# Document excerpt

## Start

* BUG in writeback mode - from data journaling patch
@ 2004-08-19 18:32 Vijayan Prabhakaran
2004-08-30 16:03 ` Dieter Nützel
0 siblings, 1 reply; 7+ messages in thread
From: Vijayan Prabhakaran @ 2004-08-19 18:32 UTC (permalink / raw)
To: mason, reiserfs-list; +Cc: vijayan
Dear Chris Mason,
I found a bug in writeback mode. In writeback mode, when a file block
was overwritten, the file's stat information was not getting updated.
For more details on this, please refer to my previous mail on the same
topic.
I tracked down the bug to the data journaling patch.
Bug description:
----------------
In file inode.c, there is a function called __commit_write(). In that
function, there is a "if" condition:
if (reiserfs_data_ordered(inode->i_sb)) {
lock_kernel();
add_to_flushlist(inode, bh);
/* if we don't update the inode trans information,
* an fsync(fd) might not catch these data blocks
*/
reiserfs_update_inode_transaction(inode);
unlock_kernel();
} else {
buffer_insert_inode_data_queue(bh, inode);
}
If you look at the condition, for ordered mode, the inode transaction
information gets updated by the call
reiserfs_update_inode_transaction(). But, for writeback mode, this is
not done.

## End

# Exercises
1. In the writeback-mode bug report, which call updates the inode transaction information in ordered mode?
2. Extend the writeback-mode bug report past its last sentence.
The data after this point comes from a separate source.

# Source data
## Start

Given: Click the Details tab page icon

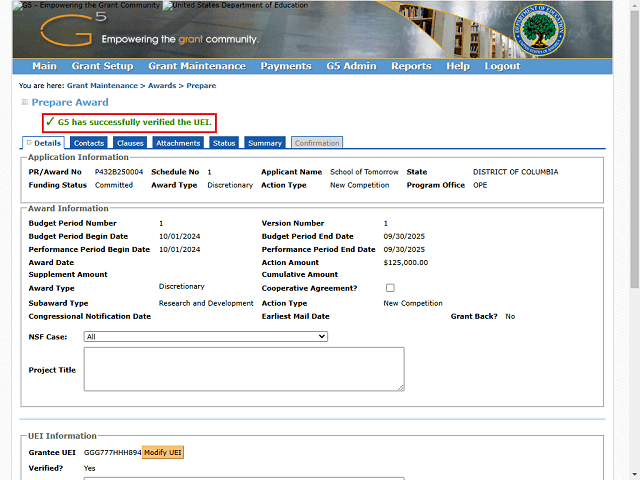Looking at the screenshot, I should pyautogui.click(x=28, y=143).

## End

# Task-by-task answers
1. reiserfs_update_inode_transaction()

2.
Since the inode transaction information is not updated, later in
function __commit_trans_jl() (which is in file journal.c), the
following "if" condition fails.
flush_commit_only:
if (journal_list_still_alive(inode->i_sb, id)) {
...
}
Because of this failure, the file's stat data, even though available
in the transaction list, did not get written to the disk.
Bug fix:
--------
If we add reiserfs_update_inode_transaction() call in __commit_write()
for the writeback mode, then it works fine. That is,
if (reiserfs_data_ordered(inode->i_sb)) {
lock_kernel();
add_to_flushlist(inode, bh);
/* if we don't update the inode trans information,
* an fsync(fd) might not catch these data blocks
*/
reiserfs_update_inode_transaction(inode);
unlock_kernel();
} else {
reiserfs_update_inode_transaction(inode);
buffer_insert_inode_data_queue(bh, inode);
}
Could you please verify this fix and if you think it is appropriate,
can you please add this to your patch.
I appreciate your help.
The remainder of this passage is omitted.